SF supes reach tentative agreement on how to spend $181 million in ‘windfall’ money

On Guard column header Joe

By golly, people, we’ve got agreement.


For weeks now city officials have been camped out behind their respective bully pulpits trumpeting their thoughts, desires and wishes for how a more flexible $181 million portion of $415 million in “windfall” tax money from the state should be spent.

It’s been ugly. But now it seems the members of the Board of Supervisors are at least on the cusp of compromise with one another.

The Educational Revenue Augmentation Fund money, as its called, is seen as the golden goose to cure all of our ills — and like a kid at Christmas, everyone wants a dang pony.

Only in this scenario, every option is something real, vital and gravely important.

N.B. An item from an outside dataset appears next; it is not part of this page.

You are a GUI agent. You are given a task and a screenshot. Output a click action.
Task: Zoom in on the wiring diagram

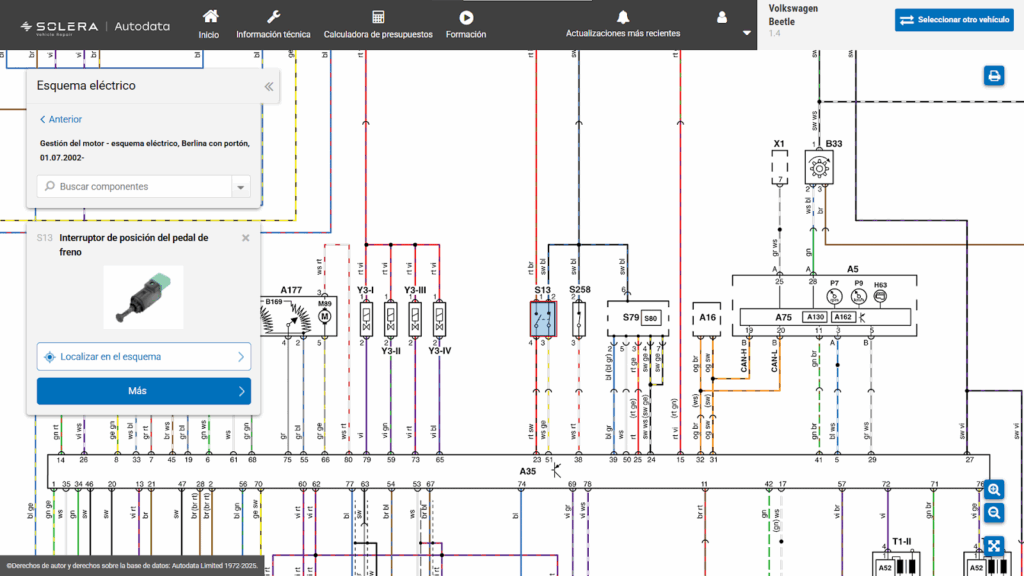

Mayor London Breed wants to use the windfall for homelessness and affordable housing, The City’s most dire crisis. Some on the Board of Supervisors want to use the windfall to wean San Francisco off of the deadly, wildfire-sparking Pacific Gas & Electric Co. by buying up infrastructure. Other supervisors think the windfall money should pay teachers, who are struggling to stay in our ever-expensive city.

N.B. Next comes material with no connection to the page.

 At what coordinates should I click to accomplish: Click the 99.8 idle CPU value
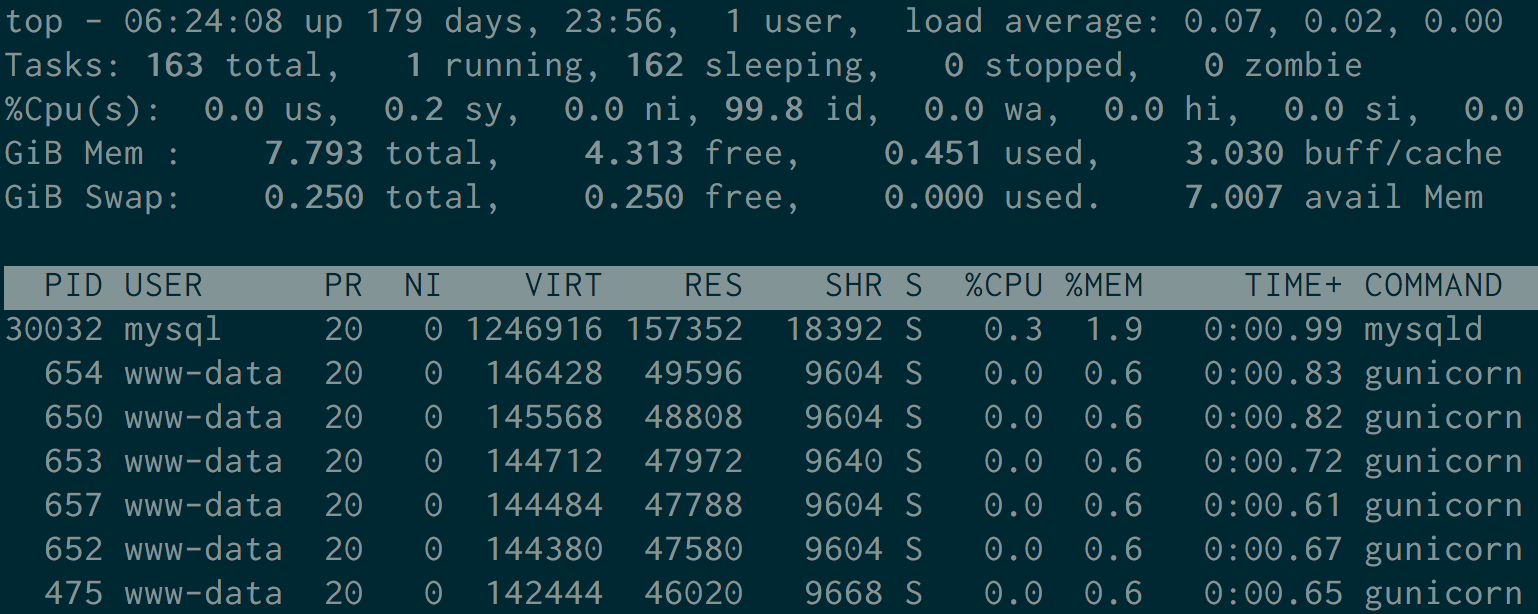[763, 110]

So what’s the answer? All of them get funded. Kind of. Sort of. It’s complicated.

Even as I write this, the negotiations are ongoing between the supervisors. “It’s a moving target right now,” said Supervisor Vallie Brown. She ain’t kiddin’.

To my understanding, Supervisor Sandra Fewer is exercising her negotiating muscles and had helped the quarrelsome supes reach a tentative plan as of 7:30 p.m. Tuesday night.

While some of it is still in play, what’s in place now will see the most flexible, and largest, portion of the ERAF windfall money go to affordable housing and homelessness.

For now, the grand compromise will see about $111 million go to affordable housing: $40 million for small site acquisitions, helping The City buy up vitally needed land for affordable housing, $48 million for the Mayor’s Office of Housing to develop affordable housing, $9 million for public housing upgrades in Sunnydale and Potrero Hill, and $14 million for The City to acquire already existing affordable housing.

The small site acquisitions may be a sticking point — Breed’s proposal only has about $21 million slated for the program, versus the supervisors’ $40 million. Supervisor Gordon Mar also said the program would deeply help the Sunset District provide much needed housing.

“Affordable housing is a top priority for my constituents” in addition to education, he said. “The small sites program is an extremely important affordable housing strategy for the Sunset and other westside neighborhoods.”

Roughly $45 million will go to homelessness and health support related to homelessness: $15 million toward supportive housing for the formerly homeless, $15 million toward new emergency homeless shelters, $6.4 million toward expanding navigation centers and $9.4 million toward health recovery beds.

This is another point of contention between the supervisors’ proposal and the mayor’s, who would prefer to fud 300 units of single-room occupancy housing for the homeless over four years with her $30 million supportive housing proposal. The supervisors’ proposal cuts that in half, funding it for two years instead.

A different pot of cash, the “rainy day” reserve fund, will go toward paying educators, and our energy independence will be paid for by yet another part of the overall $415 million ERAF funding that was previously thought untouchable.

SEE RELATED: Muni forced to cut funding for accelerated train purchase in favor of solar power, merchant bailout fund

It was previously thought the supervisors could only spend $181 million of the overall $415 million windfall, with the rest dedicated to “set asides” that must go to particular city departments. But some creative bookkeeping will actually see some of that set-aside funding, like Muni’s untouchable $38 million, spent on energy infrastructure instead of purely on buying new trains.

Same goes for the Public Library, according to public documents. Breed’s ERAF windfall proposal would see $9 million slated for a green space on Fulton Street and the replacement of a “seismic moat” at the Main Library, among other improvements.

The supervisors’ current compromise would instead see that $9 million spent on energy audits, replacing boilers at libraries citywide, and installing solar panels for energy independence at libraries in Eureka Valley, the Excelsior, the Presidio and on 9th Street.

This is a key part of the compromise proposal that stops Supervisor Aaron Peskin from needing to negotiate over the $181 million itself for energy needs, because it uses a different portion of the ERAF.

Tuesday night he told me, “it ain’t over til it’s over.”

Another key portion of the compromise includes pulling roughly $10.9 million from San Francisco’s rainy day reserve, which right now sits at about $50 million, toward paying educators.

It’s a smart move, some supervisors said, because it also removes educator pay from the debate over the ERAF funding writ large.

“Growing the pie is a win-win,” said Supervisor Matt Haney. “No one should be pitting homelessness resources against schools and teachers. Both are critical, urgent priorities, and we can fund them both.”

I should emphasize here, these things are always in flux, and this is about as sturdy as a matchstick house until the plan is approved by a Board of Supervisors Committee on Wednesday.

All that’s left to see is what will change by midday — and if Breed will feel the supervisors have compromised enough.